Mélanie Van de Velde, 32 ans, a publié dimanche soir un message particulièrement fort sur sa page Facebook. Originaire d’Angers, en France, la jeune femme vit à Crans-Montana. De sortie à Nouvel An, elle passait sa soirée au bar «Le Constellation» lorsque le terrible incendie s’est déclaré. Victime du drame, elle raconte aujourd’hui son histoire dans ce qu’elle qualifie de «lettre ouverte».
«Je suis Mélanie. Victime de la tragédie du 1er janvier à Crans-Montana, écrit-elle. Je suis cette fille dont on parle parfois sans jamais dire le nom. Cette fille qui a sauté une rambarde, non pas par bravoure, mais parce qu’à cet instant précis, le feu était plus fort que la peur.» Depuis ce jour, confie-t-elle, elle ne vit plus: elle survit.
«Mon corps est brûlé à près de 40%. Mon corps est un champ de bataille. Chaque pansement, tous les deux jours, est une épreuve. Chaque soin ravive la douleur.» Cette douleur, ajoute-t-elle, ne disparaît jamais vraiment. «Elle s’installe. Elle use. Elle m’envahit.»
«Le visage que connaissait ma fille n'existe plus»
Ses mots racontent également une véritable souffrance psychique. «Mon visage ne sera plus jamais le même. Celui que je reconnaissais dans le miroir n’existe plus. Celui que connaissait ma fille non plus.» Une perte silencieuse, impossible à expliquer à ceux qui n’ont jamais vécu une telle épreuve.

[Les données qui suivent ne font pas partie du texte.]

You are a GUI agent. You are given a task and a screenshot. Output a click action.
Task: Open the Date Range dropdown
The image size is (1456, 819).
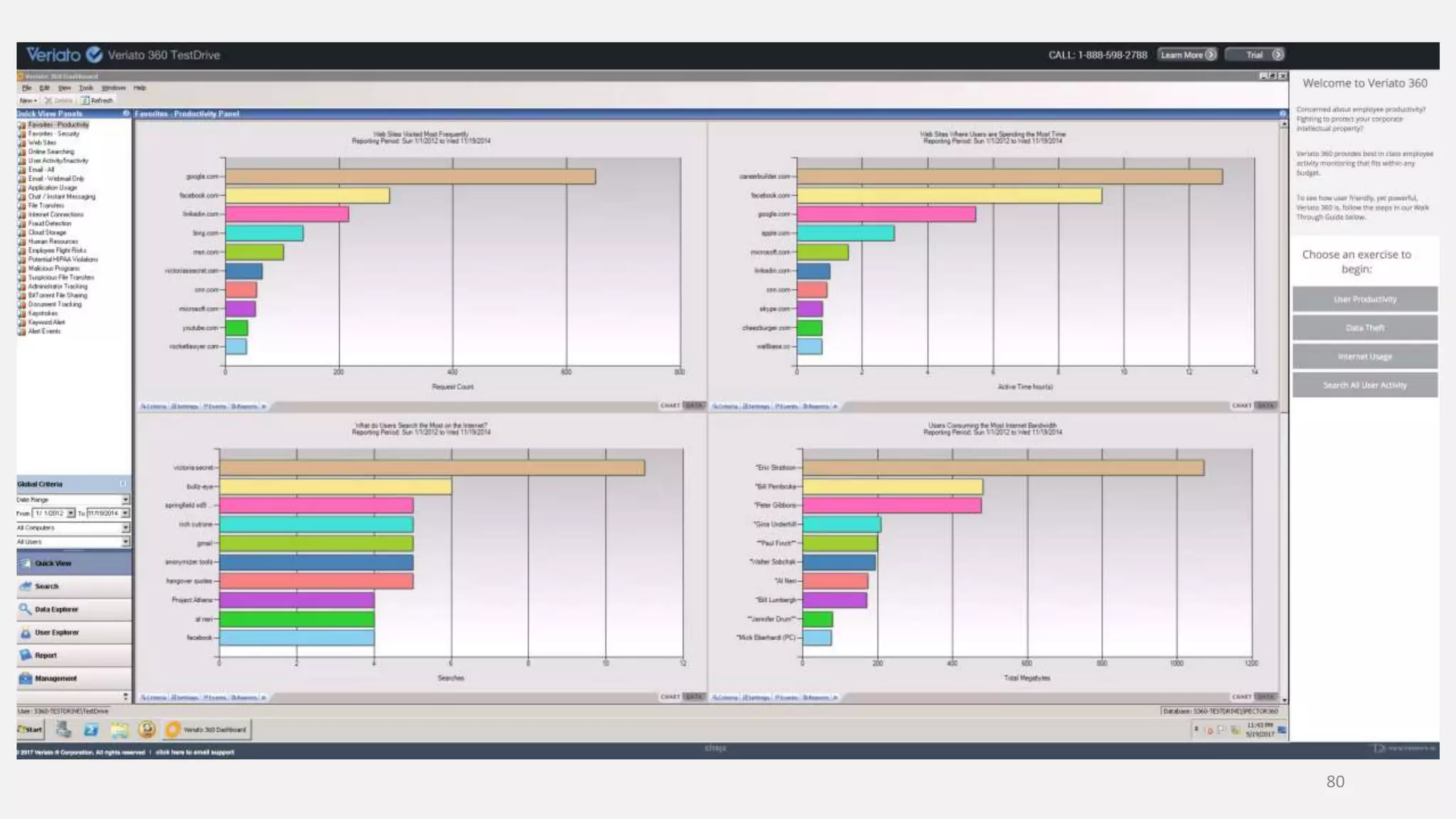pos(125,500)
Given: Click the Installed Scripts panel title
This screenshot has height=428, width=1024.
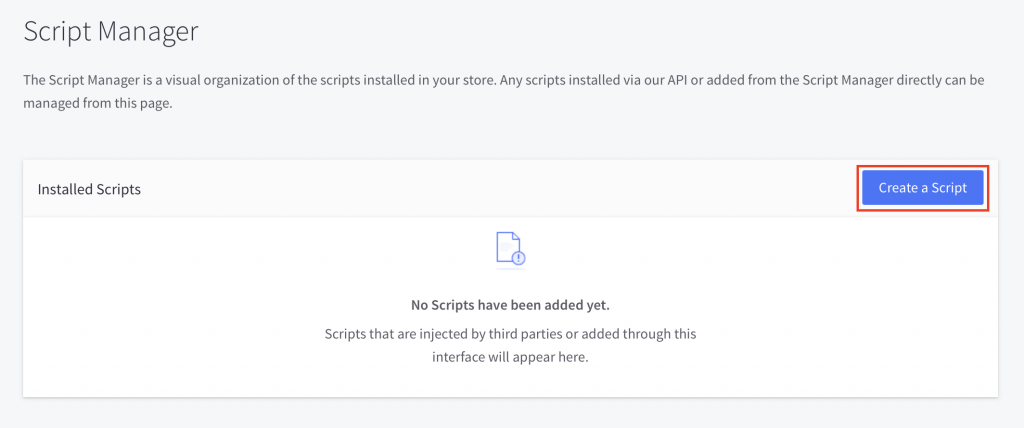Looking at the screenshot, I should point(89,189).
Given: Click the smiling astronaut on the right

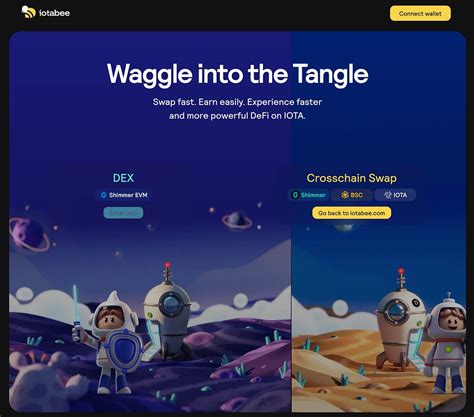Looking at the screenshot, I should click(x=448, y=342).
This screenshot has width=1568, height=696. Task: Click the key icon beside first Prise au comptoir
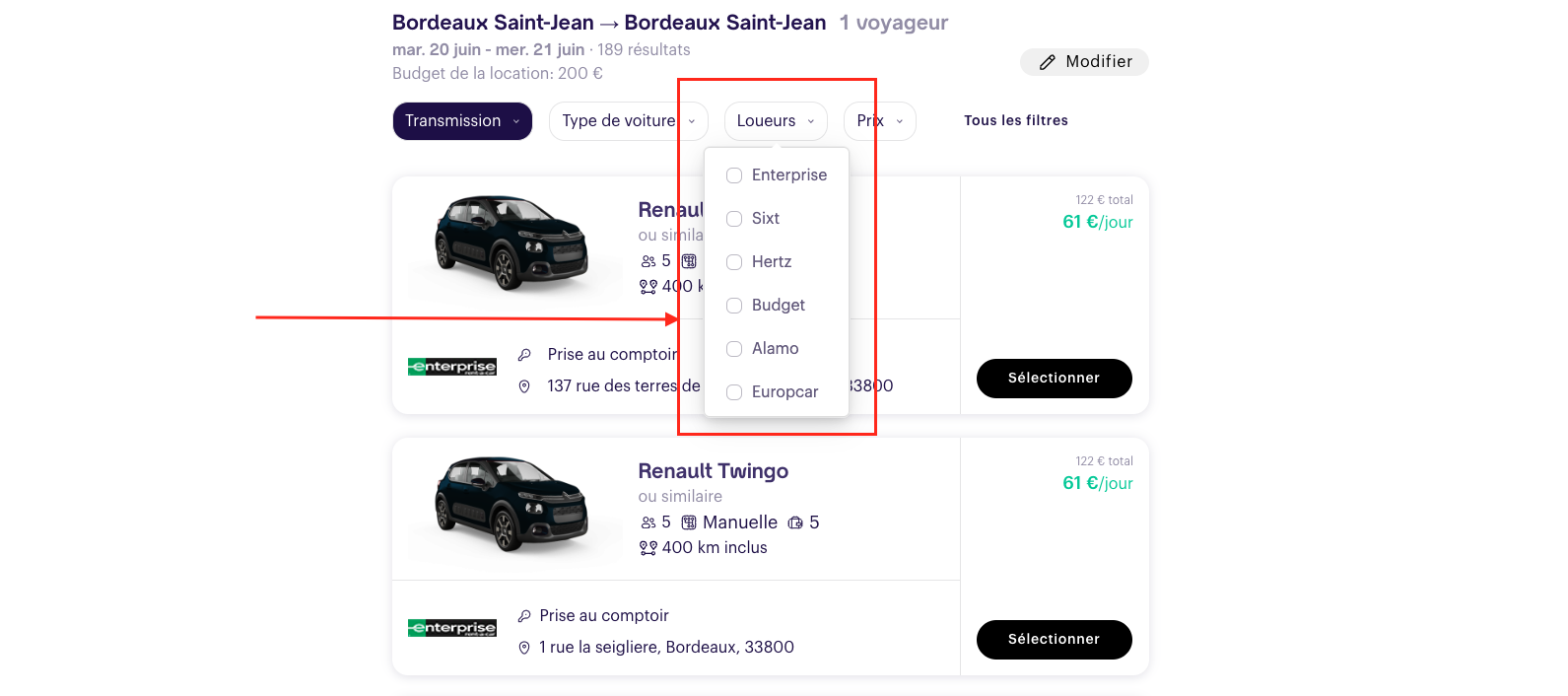pos(524,355)
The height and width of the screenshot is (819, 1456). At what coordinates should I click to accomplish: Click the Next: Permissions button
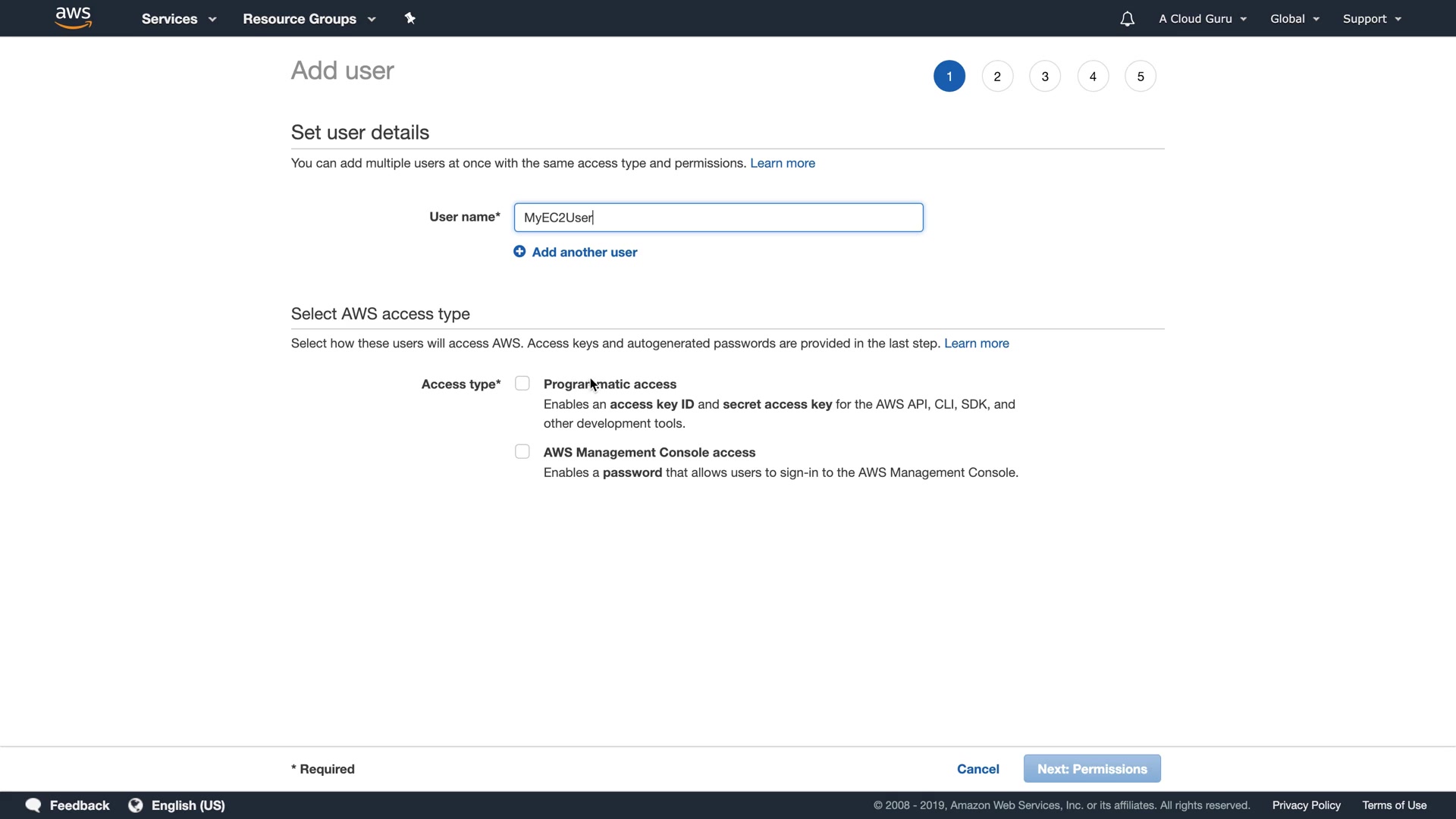(x=1092, y=769)
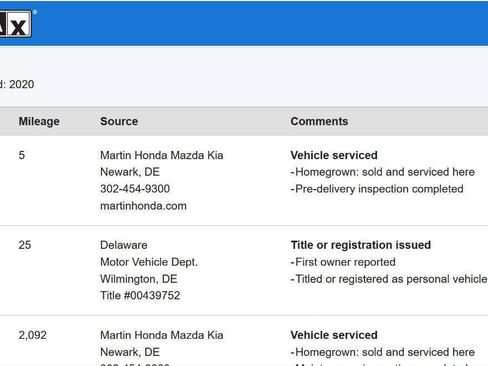Click the year 2020 in the header area
Viewport: 488px width, 366px height.
(x=21, y=84)
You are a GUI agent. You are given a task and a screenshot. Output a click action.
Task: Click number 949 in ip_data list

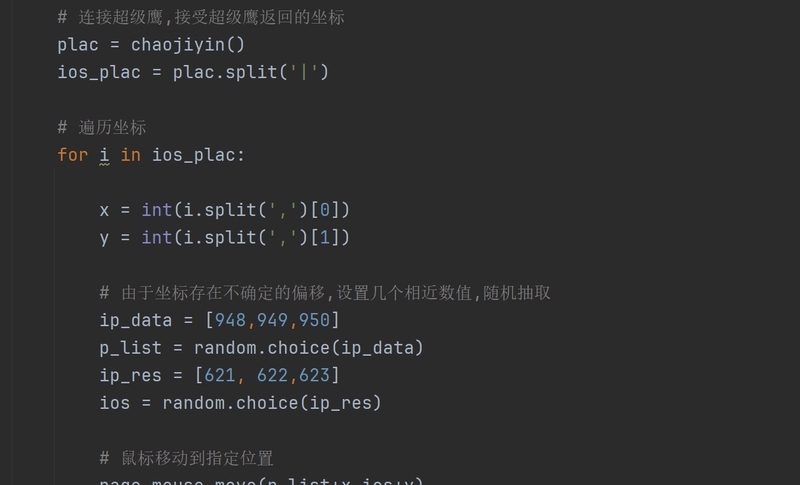point(272,320)
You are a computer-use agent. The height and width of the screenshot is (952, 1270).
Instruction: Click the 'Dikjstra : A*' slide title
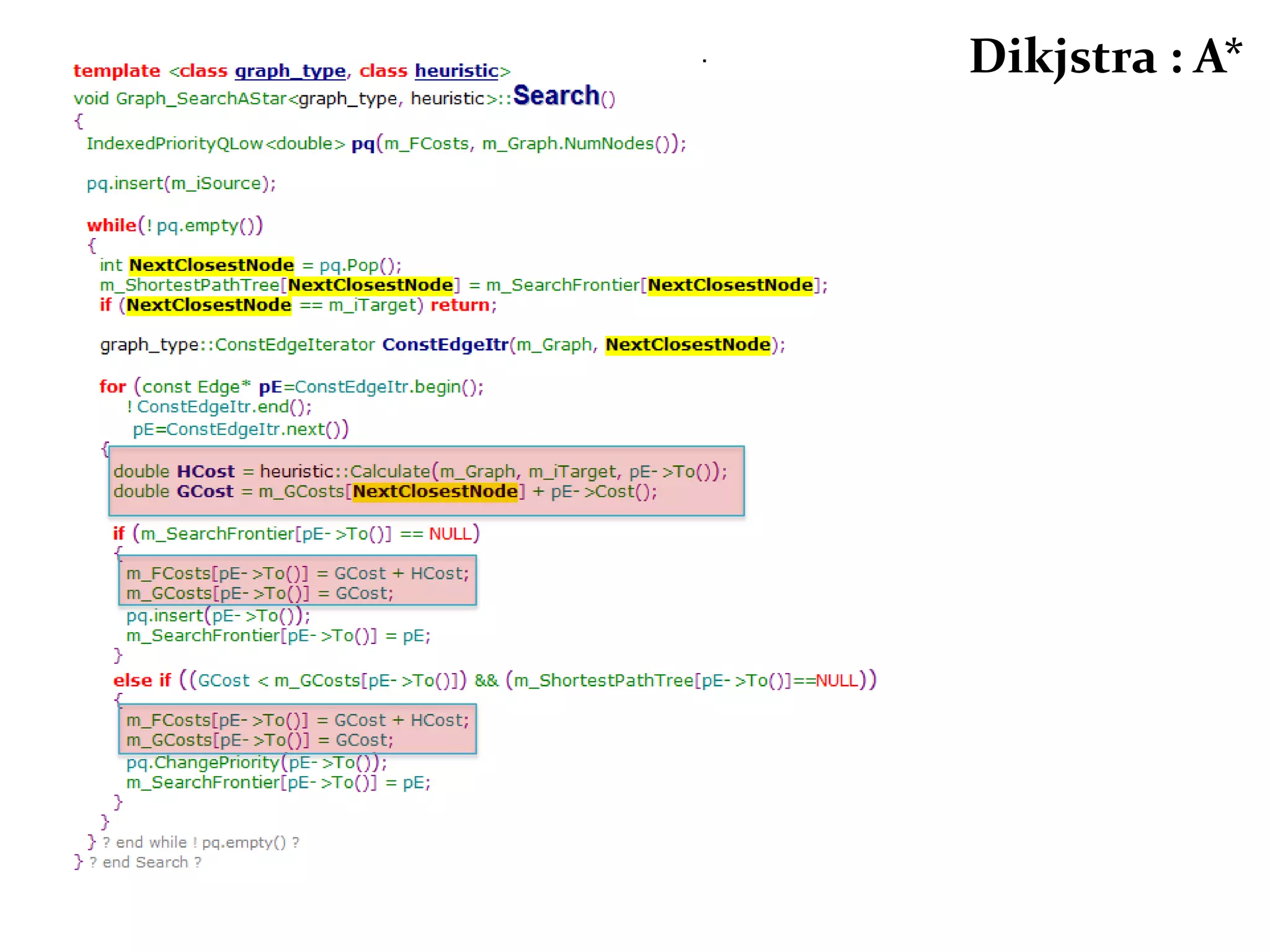(1105, 56)
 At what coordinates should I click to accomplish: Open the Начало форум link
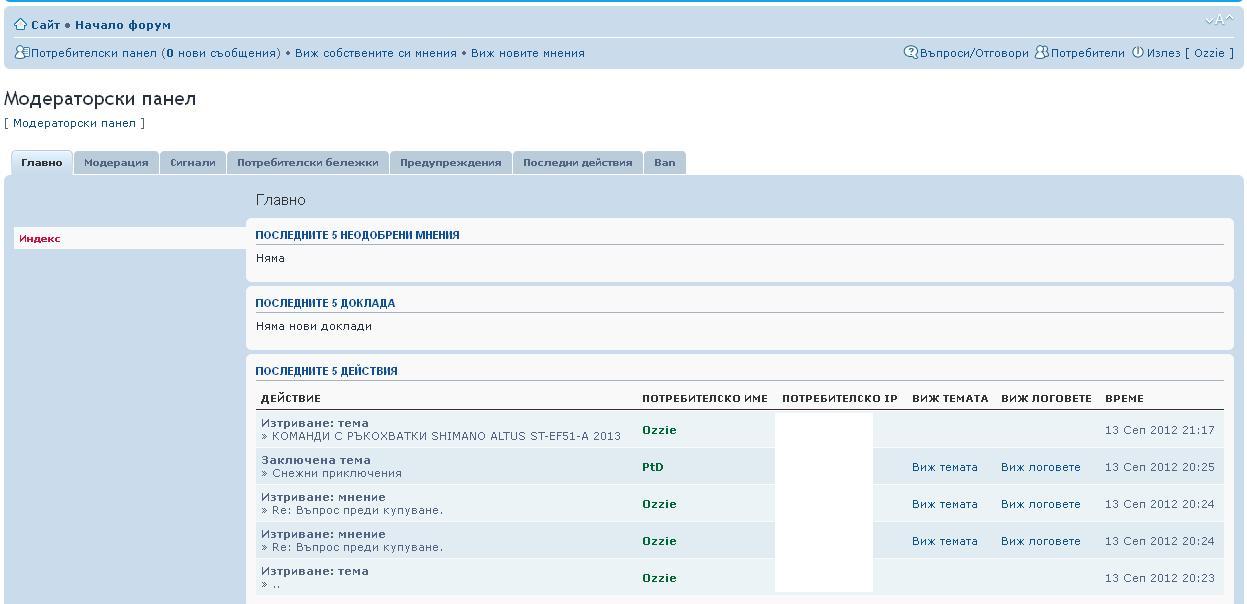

Soignée d’abord à Zurich, Mélanie a ensuite été transférée à Nantes, où elle est toujours prise en charge. «Loin de chez moi. Loin de ma vie. Et surtout loin de ma fille, que je ne peux pas prendre dans mes bras quand la douleur devient insupportable», écrit-elle.
Et de conclure sans détour: «Je ne guéris pas. Je me transforme malgré moi. Mon corps ne redeviendra jamais celui d’avant. Mon visage ne retrouvera jamais ses traits d’avant. Ma peau portera à vie la mémoire de cette nuit. Et mon esprit aussi.»
«Où est la justice?»
Alors qu’elle doit subir de nombreuses opérations et et qu’elle est condamnée apprendre à vivre dans un corps profondément marqué, d’autres continuent leur existence comme avant, écrit encore Mélanie. «Sans brûlures. Sans cicatrices. Sans nuits hantées.» Et la jeune femme de s’interroger: «Où est la justice quand la victime porte à vie les marques visibles et invisibles, et que les responsabilités restent floues, silencieuses, diluées?»
Elle précise ne pas écrire par esprit de vengeance. «J’écris parce que le silence est une deuxième brûlure. Parce que l’oubli est insupportable quand on vit avec des cicatrices permanentes. Parce que survivre ne devrait jamais signifier se taire. J’écris pour qu’on comprenne que derrière un fait divers, il y a des corps mutilés, des identités bouleversées, des mères séparées de leurs enfants.
J’écris pour qu’on entende enfin la voix de celles et ceux qui paient le prix le plus lourd.»
Sa lettre se conclut par des termes sans équivoque: «Je suis Mélanie. Je suis vivante. Mais je vis désormais dans un corps et un visage qui ne seront plus jamais les mêmes. Et tant que cette réalité ne sera pas pleinement reconnue, ma douleur ne sera pas seulement médicale. Elle restera profondément humaine.»